[Data entries]
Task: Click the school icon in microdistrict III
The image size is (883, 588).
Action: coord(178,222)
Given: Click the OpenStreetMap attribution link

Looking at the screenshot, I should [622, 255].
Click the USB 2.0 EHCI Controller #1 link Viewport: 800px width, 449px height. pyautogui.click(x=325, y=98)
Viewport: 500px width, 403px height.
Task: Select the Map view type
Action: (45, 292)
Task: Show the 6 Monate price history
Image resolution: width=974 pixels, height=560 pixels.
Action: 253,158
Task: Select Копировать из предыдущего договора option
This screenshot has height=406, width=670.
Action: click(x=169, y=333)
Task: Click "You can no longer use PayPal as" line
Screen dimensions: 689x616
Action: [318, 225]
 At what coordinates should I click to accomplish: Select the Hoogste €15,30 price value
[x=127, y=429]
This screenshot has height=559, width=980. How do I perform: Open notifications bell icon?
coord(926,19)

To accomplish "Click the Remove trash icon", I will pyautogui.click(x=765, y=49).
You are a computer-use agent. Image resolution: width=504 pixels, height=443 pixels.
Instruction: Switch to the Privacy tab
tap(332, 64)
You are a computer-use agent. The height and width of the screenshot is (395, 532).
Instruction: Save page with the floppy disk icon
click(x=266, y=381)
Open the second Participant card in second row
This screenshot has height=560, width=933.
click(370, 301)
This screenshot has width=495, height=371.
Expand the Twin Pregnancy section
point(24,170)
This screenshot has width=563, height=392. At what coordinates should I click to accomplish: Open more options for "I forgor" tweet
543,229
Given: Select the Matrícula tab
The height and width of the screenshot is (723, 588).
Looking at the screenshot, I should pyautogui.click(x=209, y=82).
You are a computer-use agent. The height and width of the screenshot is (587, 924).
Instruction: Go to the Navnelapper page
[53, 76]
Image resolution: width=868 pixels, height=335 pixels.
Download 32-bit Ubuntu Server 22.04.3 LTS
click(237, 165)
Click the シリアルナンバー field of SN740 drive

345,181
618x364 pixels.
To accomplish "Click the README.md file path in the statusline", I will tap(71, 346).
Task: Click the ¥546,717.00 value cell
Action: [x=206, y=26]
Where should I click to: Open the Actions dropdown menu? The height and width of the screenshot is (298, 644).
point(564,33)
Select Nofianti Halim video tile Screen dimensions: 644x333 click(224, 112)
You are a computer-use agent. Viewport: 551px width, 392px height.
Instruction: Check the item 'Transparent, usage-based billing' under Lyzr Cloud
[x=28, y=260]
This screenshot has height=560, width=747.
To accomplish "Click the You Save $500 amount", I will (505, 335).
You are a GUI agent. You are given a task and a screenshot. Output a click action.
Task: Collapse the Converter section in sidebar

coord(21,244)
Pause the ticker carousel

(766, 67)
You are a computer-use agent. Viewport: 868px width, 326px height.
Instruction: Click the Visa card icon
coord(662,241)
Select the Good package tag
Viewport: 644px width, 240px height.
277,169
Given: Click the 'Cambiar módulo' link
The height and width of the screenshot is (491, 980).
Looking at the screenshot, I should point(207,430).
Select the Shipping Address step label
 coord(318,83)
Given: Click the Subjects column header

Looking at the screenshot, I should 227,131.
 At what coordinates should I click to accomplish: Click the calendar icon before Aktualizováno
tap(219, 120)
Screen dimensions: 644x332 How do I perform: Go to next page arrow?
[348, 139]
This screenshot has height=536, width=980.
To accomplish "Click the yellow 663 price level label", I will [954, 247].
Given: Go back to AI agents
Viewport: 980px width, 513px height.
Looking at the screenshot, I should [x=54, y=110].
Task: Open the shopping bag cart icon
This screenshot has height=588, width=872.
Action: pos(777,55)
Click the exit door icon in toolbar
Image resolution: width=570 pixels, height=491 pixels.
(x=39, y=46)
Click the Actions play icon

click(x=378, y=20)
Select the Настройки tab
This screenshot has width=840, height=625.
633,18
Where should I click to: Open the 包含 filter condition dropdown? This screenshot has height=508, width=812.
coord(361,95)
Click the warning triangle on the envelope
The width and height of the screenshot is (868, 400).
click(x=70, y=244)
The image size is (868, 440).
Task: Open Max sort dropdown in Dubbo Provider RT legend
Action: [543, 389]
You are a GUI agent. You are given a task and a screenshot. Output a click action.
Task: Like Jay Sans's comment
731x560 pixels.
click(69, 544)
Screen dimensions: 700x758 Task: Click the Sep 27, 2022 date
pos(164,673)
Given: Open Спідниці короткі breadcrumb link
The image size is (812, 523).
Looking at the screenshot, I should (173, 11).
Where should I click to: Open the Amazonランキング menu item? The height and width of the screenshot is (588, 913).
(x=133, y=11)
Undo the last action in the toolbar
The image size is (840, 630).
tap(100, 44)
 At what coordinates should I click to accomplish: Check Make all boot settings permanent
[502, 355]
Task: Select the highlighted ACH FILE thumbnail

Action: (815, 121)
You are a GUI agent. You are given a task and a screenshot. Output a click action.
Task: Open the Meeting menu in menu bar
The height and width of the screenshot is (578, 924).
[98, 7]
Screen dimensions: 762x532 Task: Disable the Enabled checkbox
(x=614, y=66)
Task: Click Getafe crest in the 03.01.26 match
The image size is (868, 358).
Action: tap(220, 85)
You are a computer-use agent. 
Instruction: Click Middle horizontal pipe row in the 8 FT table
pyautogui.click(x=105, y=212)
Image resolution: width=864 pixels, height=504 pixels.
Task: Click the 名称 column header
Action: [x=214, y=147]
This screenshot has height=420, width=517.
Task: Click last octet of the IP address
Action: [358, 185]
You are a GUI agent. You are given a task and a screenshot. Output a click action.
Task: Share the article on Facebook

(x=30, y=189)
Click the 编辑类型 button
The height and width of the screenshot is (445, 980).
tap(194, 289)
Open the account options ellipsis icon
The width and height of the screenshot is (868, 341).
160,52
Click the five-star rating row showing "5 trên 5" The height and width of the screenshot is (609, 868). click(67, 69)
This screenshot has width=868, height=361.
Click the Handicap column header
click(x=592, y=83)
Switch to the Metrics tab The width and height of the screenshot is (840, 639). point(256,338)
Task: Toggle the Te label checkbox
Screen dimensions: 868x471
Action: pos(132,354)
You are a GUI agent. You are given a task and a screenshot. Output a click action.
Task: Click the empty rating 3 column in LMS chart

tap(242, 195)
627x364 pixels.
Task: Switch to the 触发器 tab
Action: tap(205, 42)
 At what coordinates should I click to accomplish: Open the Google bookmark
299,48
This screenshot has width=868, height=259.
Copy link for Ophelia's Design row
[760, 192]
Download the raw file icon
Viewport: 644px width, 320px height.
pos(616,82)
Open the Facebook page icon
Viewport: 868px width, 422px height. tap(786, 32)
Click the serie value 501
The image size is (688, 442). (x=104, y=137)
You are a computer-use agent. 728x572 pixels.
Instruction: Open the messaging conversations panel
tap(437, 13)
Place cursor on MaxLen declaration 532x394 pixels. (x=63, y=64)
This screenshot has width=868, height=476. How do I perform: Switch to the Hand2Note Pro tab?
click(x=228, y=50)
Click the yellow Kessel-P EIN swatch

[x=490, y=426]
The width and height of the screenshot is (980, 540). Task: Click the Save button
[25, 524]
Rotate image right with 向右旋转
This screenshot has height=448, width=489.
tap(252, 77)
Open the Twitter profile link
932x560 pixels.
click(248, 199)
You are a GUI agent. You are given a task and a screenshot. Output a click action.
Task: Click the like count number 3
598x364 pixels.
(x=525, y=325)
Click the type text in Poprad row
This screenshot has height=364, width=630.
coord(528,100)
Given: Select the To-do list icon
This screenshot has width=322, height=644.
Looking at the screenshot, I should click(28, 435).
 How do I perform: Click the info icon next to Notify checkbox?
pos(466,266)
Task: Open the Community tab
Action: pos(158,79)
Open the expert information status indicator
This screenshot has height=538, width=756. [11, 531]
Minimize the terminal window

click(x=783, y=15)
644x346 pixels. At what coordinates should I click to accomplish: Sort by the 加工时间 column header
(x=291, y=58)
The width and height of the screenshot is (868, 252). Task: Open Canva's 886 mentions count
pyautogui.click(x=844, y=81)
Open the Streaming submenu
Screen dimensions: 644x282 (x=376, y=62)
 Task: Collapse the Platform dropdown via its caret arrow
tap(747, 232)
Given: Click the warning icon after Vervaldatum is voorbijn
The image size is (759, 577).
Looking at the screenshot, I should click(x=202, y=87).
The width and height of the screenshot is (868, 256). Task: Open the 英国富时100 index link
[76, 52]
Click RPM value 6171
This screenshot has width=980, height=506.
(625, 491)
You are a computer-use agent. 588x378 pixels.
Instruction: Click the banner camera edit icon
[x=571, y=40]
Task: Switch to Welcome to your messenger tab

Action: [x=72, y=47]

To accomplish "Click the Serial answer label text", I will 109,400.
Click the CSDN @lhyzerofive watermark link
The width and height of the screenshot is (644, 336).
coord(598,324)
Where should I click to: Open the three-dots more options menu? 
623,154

*Task goal:* Your reply should consist only of the lines from the one containing "Click the CSDN @lhyzerofive watermark link" through the last line of the records, each reproduced exactly.

*Exercise answer:*
Click the CSDN @lhyzerofive watermark link
The width and height of the screenshot is (644, 336).
coord(598,324)
Where should I click to: Open the three-dots more options menu? 
623,154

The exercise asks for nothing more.